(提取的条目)
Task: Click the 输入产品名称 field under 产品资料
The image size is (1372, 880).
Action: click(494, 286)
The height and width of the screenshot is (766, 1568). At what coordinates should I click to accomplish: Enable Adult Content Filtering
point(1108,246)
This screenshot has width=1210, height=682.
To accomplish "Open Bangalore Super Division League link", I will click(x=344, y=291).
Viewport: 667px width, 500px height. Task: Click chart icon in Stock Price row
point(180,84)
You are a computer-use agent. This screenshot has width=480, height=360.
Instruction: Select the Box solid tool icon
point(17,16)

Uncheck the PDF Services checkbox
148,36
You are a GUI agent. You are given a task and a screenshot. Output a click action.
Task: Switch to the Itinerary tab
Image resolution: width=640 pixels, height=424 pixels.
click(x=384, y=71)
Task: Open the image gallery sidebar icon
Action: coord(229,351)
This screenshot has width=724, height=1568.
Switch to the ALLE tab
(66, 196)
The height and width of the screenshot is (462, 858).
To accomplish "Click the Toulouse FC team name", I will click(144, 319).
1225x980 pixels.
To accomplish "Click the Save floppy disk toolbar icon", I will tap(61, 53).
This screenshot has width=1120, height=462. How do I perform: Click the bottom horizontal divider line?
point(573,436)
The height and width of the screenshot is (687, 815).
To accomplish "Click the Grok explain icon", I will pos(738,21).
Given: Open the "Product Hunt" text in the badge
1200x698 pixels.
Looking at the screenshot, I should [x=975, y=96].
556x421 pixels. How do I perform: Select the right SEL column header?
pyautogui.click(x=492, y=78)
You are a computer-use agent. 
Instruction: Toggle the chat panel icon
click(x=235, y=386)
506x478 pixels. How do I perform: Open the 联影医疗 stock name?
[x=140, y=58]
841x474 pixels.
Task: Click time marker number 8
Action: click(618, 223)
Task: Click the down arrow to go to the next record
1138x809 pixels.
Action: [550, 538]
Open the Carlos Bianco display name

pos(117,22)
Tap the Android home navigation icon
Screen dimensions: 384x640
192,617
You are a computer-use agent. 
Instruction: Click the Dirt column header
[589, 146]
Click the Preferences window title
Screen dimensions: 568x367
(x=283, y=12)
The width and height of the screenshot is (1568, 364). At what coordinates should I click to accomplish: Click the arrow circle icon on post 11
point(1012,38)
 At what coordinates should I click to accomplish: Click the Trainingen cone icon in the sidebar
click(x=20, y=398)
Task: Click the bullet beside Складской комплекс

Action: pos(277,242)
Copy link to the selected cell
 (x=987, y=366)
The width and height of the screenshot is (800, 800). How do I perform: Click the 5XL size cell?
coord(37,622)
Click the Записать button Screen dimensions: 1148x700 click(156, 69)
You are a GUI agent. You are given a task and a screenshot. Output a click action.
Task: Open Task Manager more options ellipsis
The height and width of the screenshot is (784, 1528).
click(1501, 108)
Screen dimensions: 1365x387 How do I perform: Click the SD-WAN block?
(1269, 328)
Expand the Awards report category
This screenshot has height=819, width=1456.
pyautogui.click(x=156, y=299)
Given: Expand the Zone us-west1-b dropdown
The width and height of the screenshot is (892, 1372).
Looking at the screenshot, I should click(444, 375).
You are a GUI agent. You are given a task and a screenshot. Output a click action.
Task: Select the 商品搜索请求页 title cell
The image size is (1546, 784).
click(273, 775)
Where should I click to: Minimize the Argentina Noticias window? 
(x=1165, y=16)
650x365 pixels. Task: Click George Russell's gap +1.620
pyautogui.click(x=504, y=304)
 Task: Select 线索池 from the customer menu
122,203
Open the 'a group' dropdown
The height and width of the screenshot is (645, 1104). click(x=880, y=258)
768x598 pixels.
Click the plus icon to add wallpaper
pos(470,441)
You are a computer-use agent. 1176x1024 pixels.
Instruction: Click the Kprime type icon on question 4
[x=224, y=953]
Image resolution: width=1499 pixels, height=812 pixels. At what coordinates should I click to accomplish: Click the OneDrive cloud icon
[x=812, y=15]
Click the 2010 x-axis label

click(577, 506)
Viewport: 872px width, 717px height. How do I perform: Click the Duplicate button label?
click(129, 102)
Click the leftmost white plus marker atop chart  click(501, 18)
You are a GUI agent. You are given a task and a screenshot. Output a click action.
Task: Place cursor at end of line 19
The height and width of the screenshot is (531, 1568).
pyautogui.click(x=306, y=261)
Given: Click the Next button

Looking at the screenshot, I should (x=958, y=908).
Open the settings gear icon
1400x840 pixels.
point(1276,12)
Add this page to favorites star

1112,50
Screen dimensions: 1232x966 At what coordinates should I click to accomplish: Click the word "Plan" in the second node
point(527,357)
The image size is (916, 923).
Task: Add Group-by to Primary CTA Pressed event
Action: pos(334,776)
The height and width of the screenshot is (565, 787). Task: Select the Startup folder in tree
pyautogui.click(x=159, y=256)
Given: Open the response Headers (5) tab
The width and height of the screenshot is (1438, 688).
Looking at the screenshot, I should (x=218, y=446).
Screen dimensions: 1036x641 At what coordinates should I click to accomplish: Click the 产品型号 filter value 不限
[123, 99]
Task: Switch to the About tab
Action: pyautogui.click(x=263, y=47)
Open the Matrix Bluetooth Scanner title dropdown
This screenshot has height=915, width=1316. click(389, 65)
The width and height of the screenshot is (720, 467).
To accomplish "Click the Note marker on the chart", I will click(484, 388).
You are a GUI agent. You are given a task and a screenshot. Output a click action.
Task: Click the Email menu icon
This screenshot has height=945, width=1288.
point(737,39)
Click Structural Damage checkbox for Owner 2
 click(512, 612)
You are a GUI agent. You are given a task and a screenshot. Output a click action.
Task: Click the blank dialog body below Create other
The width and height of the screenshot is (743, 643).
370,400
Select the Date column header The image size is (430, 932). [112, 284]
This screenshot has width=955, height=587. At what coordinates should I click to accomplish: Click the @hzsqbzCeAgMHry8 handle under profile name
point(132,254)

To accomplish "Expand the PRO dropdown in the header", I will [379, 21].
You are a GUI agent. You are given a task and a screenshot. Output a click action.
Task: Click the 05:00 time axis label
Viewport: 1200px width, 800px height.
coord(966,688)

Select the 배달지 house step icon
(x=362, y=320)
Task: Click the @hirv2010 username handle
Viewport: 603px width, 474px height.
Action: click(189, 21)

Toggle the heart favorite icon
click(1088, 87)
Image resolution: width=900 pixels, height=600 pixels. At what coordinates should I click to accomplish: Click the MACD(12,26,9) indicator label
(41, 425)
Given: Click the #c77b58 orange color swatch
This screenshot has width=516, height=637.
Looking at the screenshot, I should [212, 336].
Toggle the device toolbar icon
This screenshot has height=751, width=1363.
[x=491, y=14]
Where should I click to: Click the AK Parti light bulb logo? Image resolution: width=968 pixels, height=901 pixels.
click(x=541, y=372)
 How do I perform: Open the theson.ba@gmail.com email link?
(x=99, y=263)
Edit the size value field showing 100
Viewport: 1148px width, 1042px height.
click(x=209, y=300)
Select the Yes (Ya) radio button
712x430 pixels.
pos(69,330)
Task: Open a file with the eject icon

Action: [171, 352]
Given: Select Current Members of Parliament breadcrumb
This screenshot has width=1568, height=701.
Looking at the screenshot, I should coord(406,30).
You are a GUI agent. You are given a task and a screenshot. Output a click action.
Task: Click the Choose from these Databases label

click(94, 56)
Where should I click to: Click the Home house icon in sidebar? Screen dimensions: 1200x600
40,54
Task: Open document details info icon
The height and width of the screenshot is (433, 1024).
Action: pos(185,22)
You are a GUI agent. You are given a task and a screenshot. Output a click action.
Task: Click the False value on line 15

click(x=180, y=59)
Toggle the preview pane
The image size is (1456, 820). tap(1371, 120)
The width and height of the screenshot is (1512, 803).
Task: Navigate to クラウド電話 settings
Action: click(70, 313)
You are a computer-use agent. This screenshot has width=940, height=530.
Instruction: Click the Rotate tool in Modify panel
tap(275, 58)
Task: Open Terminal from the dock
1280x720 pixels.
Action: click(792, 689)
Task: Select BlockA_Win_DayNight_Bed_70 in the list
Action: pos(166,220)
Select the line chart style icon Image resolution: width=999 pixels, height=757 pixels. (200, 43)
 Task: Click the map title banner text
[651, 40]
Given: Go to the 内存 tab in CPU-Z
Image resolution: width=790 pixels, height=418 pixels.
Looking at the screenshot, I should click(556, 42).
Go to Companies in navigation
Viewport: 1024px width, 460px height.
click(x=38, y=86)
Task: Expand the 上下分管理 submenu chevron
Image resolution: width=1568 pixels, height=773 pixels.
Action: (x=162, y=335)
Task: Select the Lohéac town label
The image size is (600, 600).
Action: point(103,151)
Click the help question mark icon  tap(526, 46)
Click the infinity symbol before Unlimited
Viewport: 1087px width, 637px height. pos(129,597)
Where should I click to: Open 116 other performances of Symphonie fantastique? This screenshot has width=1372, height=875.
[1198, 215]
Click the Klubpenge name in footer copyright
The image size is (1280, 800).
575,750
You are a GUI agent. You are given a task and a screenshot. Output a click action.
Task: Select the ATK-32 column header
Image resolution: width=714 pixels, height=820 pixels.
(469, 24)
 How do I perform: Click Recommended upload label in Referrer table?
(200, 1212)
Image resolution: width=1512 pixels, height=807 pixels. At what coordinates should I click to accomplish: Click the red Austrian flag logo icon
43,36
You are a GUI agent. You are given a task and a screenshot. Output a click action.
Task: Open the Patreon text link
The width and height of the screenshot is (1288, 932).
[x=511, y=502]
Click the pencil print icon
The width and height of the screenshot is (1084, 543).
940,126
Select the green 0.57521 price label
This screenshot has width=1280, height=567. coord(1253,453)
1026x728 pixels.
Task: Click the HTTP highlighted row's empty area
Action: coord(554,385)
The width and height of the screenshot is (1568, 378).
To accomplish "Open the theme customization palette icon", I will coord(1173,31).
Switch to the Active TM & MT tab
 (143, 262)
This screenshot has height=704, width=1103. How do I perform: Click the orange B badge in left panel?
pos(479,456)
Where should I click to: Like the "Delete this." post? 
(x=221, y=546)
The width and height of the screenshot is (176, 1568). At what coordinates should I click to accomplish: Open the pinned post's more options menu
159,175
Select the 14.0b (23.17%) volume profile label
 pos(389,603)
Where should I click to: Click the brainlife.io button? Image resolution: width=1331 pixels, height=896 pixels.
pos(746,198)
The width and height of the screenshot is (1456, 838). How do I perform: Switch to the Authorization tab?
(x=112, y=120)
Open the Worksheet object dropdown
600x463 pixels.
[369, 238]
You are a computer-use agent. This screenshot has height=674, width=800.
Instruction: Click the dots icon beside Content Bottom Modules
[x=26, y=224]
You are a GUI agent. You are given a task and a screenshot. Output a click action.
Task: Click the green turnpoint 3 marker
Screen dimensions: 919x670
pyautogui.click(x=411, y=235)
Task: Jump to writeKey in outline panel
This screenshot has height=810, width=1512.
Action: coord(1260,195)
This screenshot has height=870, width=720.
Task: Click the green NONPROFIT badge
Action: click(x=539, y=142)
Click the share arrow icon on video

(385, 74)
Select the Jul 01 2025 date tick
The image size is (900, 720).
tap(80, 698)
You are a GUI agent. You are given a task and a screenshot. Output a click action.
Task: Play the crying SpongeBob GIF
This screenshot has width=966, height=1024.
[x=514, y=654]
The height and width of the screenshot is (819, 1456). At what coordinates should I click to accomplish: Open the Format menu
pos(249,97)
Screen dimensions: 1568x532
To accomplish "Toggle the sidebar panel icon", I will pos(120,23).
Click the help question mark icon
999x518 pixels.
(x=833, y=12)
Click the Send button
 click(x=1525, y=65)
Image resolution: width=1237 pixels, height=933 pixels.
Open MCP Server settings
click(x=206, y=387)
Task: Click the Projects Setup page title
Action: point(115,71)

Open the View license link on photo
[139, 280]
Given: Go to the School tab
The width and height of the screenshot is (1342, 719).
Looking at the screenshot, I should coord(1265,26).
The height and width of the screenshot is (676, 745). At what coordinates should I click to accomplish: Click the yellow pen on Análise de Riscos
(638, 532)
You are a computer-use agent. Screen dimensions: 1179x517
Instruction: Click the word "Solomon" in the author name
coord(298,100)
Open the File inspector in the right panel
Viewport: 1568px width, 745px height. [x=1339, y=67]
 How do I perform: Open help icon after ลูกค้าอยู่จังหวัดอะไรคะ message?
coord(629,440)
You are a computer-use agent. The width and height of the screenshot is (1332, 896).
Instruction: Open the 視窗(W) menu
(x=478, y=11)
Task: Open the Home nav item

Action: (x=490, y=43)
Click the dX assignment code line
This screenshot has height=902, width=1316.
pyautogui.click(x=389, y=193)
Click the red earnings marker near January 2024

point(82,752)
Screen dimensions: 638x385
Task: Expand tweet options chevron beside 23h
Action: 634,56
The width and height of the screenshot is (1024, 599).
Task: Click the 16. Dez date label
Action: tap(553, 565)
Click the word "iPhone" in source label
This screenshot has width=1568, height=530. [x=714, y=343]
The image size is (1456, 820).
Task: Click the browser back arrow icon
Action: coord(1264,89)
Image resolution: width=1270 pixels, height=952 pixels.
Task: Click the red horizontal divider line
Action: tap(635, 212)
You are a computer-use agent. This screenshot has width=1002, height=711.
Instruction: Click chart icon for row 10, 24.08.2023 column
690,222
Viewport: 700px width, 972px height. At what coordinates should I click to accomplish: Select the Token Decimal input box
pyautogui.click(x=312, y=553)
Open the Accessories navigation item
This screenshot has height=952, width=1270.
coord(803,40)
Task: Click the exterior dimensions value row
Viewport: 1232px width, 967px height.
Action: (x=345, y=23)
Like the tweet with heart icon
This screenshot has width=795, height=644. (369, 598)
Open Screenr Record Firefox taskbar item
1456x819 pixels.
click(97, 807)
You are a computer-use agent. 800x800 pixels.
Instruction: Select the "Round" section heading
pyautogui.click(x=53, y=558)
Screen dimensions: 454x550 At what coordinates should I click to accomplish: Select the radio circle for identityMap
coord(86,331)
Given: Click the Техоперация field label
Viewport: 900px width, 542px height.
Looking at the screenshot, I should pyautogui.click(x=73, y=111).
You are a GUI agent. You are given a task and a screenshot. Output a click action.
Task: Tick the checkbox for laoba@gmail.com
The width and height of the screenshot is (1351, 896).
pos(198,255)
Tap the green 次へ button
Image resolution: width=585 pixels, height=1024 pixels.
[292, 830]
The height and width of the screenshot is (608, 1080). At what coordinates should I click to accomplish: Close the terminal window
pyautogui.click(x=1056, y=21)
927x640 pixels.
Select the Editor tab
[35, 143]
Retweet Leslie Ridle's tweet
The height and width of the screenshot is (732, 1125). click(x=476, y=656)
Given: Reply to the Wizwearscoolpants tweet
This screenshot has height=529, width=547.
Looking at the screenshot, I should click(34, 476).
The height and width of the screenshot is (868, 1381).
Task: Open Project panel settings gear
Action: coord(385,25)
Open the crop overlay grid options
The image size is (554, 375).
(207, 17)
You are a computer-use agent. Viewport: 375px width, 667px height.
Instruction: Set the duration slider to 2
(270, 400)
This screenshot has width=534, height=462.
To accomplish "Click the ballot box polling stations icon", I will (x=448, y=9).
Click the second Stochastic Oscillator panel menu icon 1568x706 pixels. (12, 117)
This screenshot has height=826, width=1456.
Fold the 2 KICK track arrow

(任务说明) 请从条目开头起，到含有“I will pos(738,21).”的那一行为止（含该行），把这些行重写一遍，并将其中的“screenshot”一律替换为“snapshot”，其余内容保持不变。

(参考答案)
Task: Click the 输入产品名称 field under 产品资料
The image size is (1372, 880).
Action: click(494, 286)
The height and width of the snapshot is (766, 1568). At what coordinates should I click to accomplish: Enable Adult Content Filtering
point(1108,246)
This snapshot has width=1210, height=682.
To accomplish "Open Bangalore Super Division League link", I will click(x=344, y=291).
Viewport: 667px width, 500px height. Task: Click chart icon in Stock Price row
point(180,84)
You are a computer-use agent. This snapshot has width=480, height=360.
Instruction: Select the Box solid tool icon
point(17,16)

Uncheck the PDF Services checkbox
148,36
You are a GUI agent. You are given a task and a snapshot. Output a click action.
Task: Switch to the Itinerary tab
Image resolution: width=640 pixels, height=424 pixels.
click(x=384, y=71)
Task: Open the image gallery sidebar icon
Action: coord(229,351)
This snapshot has width=724, height=1568.
Switch to the ALLE tab
(66, 196)
The height and width of the snapshot is (462, 858).
To accomplish "Click the Toulouse FC team name", I will click(144, 319).
1225x980 pixels.
To accomplish "Click the Save floppy disk toolbar icon", I will tap(61, 53).
This snapshot has width=1120, height=462. How do I perform: Click the bottom horizontal divider line?
point(573,436)
The height and width of the snapshot is (687, 815).
To accomplish "Click the Grok explain icon", I will pos(738,21).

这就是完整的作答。